When information relating to the optimal relay node has not been held, CPU 28 writes the information held in detecting node information 32 (i.e., detecting node ID M7, detecting node remaining battery level M8, detecting node radio reception intensity M9, detecting node hop count M10) in memory 29 into optimal relay node ID M3, optimal relay node remaining battery level M4, optimal relay node radio reception intensity M5, and optimal relay node hop count M6, as they are, in order to assign the detecting node to be an optimal relay node at step S13. After writing the information, CPU 28 reads optimal remaining battery level M1, optimal radio reception intensity M2, and optimal relay node ID M3 from memory 29, and transmits them, as included in a detection response signal, to the detecting node at step S3. In this event, CPU 28 also includes the remaining battery level and the number of hops of node 20 itself in the detection response signal as detected node actual parameters.

When information relating to the optimal relay node has been held, as determined at step S12, CPU 28 reads optimal relay node ID M3 and detecting node ID M7 from memory 29 to compare one with the other in order to determine at step S14 whether or not the held optimal relay node ID is the same as the detecting node ID. If the result of the comparison shows that the ID's are the same, CPU 28 writes detecting node information 32 into optimal relay node information 31 at step S19, in a manner similar to step S13, and transmits the detection response signal at step S3 in a manner similar to the foregoing.

If the result of the comparison at step S14 shows that the ID's are different, CPU 28 reads optimal relay node hop count M6 and detecting node hop count M10 from memory 29 to compare one with the other in order to compare the number of hops of the detecting node with the number of hops of the optimal relay node at steps S15 to S16. If the result of the comparison shows that the detecting node hop count is smaller than the optimal relay node hop count, CPU 28 writes detecting node information 32 into optimal relay node information 31 at step S19, in a manner similar to step S13, and transmits the detection response signal at step S3 in a manner similar to the foregoing.
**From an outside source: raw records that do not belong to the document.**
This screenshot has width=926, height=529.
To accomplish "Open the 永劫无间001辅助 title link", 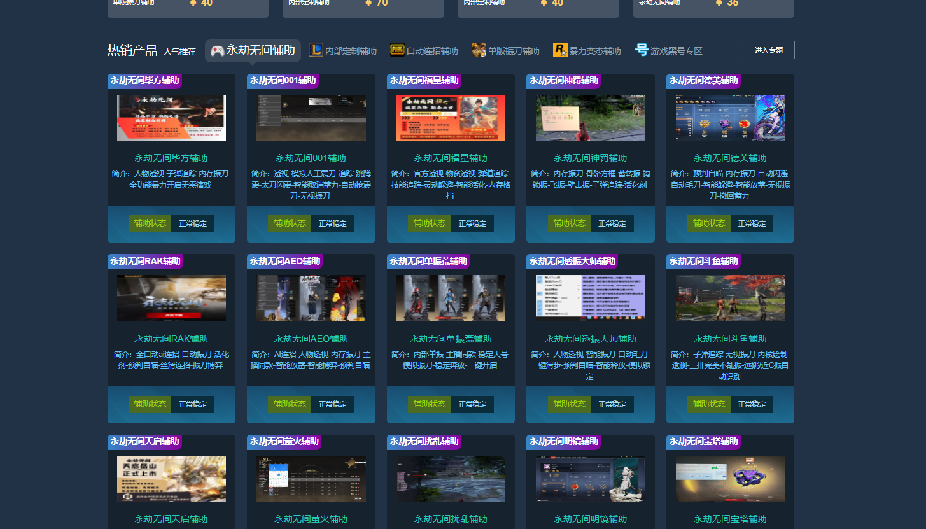I will (x=311, y=158).
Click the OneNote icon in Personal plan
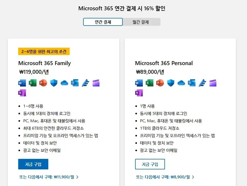This screenshot has width=247, height=186. tap(139, 93)
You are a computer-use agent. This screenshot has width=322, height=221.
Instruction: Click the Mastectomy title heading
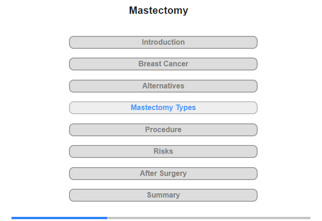point(158,11)
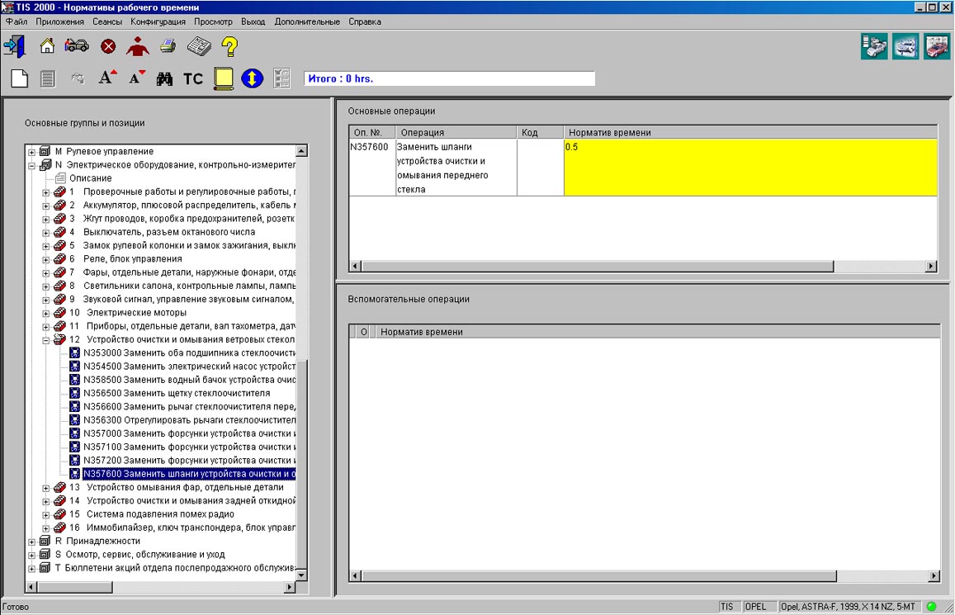This screenshot has width=955, height=615.
Task: Expand the M Рулевое управление group
Action: click(x=32, y=152)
If the result of the comparison shows that the numbers of hops are equal, CPU 28 reads optimal relay node remaining battery level M4 and detecting node remaining battery level M8 from memory 29 in order to compare the remaining battery level of the detecting node with the remaining battery level of the optimal relay node at step S18. Then, CPU 28 newly assigns the node having a larger remaining battery level to be an optimal relay node, and writes information relating to this node into optimal relay node information 31 in memory 29. Subsequently, CPU 28 transmits the detection response signal at step S3 in a manner similar to the foregoing. If the number of hops of the detecting node is larger than the number of hops of the optimal relay node, CPU 28 leaves the optimal relay node held therein as it is at step S17, and transmits the detection response signal at step S3 in a manner similar to the foregoing.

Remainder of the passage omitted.